→ HOW TO COMPLETE THIS TASK:
Read the author biography below and decide whether each statement agrees with it: 1. The author's work has won the Bram Stoker Award. 2. SEAL Team 666 has already been made into a released movie starring Dwayne Johnson. 3. The author's military sci fi series starts with Grunt Life. Answer yes or no for each and quote the deciding words.

→ PASSAGE PROVIDED:
ABOUT THE AUTHOR: Weston Ochse is a former intelligence officer and special operations soldier who has engaged enemy combatants, terrorists, narco smugglers, and human traffickers. His personal war stories include performing humanitarian operations over Bangladesh, being deployed to Afghanistan, and a near miss being cannibalized in Papua New Guinea. His fiction and non-fiction has been praised by USA Today, The Atlantic, The New York Post, The Financial Times of London, and Publishers Weekly. The American Library Association labeled him one of the Major Horror Authors of the 21st Century. His work has also won the Bram Stoker Award, been nominated for the Pushcart Prize, and won multiple New Mexico-Arizona Book Awards. A writer of more than 26 books in multiple genres, his military supernatural series SEAL Team 666 has been optioned to be a movie starring Dwayne Johnson. His military sci fi series, which starts with Grunt Life, has been praised for its PTSD-positive depiction of soldiers at peace and at war. Weston likes to be called a chaotic good paladin and challenges anyone to disagree. After all, no one can really stand a goody two-shoes lawful good character. They can be so annoying. It's so much more fun to be chaotic, even when you're striving to save the world. You can argue with him about this and other things online at Living Dangerously or on Facebook at Badasswriter. All content of this blog is copywrited by Weston Ochse.

(Dataset entries)
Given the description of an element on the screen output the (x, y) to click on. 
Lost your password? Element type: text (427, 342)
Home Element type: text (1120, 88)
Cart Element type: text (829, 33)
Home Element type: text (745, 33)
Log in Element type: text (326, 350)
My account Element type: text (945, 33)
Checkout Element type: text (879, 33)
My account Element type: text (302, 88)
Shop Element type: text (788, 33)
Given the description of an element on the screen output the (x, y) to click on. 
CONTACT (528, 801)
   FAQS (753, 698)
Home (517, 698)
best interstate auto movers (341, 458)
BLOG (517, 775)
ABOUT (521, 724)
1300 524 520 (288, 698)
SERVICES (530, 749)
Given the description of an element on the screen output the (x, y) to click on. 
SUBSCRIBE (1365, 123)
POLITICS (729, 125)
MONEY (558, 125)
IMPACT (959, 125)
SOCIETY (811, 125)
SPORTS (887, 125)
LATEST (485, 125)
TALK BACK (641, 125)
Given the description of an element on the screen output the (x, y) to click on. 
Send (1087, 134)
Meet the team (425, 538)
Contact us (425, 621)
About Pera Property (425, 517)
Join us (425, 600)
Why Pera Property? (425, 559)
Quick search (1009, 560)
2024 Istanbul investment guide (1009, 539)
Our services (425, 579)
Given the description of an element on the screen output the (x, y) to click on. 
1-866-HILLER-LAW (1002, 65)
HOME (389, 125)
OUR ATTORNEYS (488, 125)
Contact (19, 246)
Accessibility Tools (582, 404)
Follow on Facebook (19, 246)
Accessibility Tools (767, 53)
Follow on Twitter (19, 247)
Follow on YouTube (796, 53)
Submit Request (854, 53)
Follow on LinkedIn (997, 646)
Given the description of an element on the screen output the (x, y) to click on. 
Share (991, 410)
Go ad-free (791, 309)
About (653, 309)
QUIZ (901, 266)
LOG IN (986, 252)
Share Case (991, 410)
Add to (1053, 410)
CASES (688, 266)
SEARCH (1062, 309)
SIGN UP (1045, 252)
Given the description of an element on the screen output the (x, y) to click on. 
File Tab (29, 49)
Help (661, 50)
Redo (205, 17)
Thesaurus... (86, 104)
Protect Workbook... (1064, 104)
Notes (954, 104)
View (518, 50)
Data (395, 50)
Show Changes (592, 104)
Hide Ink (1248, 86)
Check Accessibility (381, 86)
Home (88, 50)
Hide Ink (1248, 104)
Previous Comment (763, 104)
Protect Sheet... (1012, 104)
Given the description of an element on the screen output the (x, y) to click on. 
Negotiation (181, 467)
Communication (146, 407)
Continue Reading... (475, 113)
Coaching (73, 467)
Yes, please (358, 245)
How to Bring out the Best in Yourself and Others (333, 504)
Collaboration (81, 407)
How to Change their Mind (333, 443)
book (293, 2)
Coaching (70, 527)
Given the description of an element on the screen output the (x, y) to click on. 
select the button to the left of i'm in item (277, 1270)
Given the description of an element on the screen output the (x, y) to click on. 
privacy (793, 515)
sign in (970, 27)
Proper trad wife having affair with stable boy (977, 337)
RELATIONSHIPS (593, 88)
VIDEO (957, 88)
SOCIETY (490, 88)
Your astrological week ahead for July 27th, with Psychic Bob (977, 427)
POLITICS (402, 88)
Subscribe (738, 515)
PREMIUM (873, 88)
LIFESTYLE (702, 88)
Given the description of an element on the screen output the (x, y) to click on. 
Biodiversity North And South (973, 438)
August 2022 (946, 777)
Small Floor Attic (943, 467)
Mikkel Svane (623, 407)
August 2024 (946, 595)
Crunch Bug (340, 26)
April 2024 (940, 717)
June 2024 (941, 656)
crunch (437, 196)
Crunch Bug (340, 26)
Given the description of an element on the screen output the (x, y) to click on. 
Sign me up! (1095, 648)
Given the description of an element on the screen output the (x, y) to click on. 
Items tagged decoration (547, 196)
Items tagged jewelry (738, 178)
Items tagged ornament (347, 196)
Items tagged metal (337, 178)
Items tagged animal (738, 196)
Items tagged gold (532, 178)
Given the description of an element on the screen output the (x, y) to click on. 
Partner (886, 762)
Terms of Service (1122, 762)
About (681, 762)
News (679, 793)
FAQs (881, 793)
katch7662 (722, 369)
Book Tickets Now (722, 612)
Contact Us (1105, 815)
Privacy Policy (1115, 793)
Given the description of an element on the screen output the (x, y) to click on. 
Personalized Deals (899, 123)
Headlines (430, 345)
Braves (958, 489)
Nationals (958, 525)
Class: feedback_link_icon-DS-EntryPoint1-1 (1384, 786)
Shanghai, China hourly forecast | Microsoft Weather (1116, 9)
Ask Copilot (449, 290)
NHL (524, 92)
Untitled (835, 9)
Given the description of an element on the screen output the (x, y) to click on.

→ YOUR SOLUTION:
1. Yes: "His work has also won the Bram Stoker Award"
2. No: "has been optioned to be a movie starring Dwayne Johnson"
3. Yes: "His military sci fi series, which starts with Grunt Life"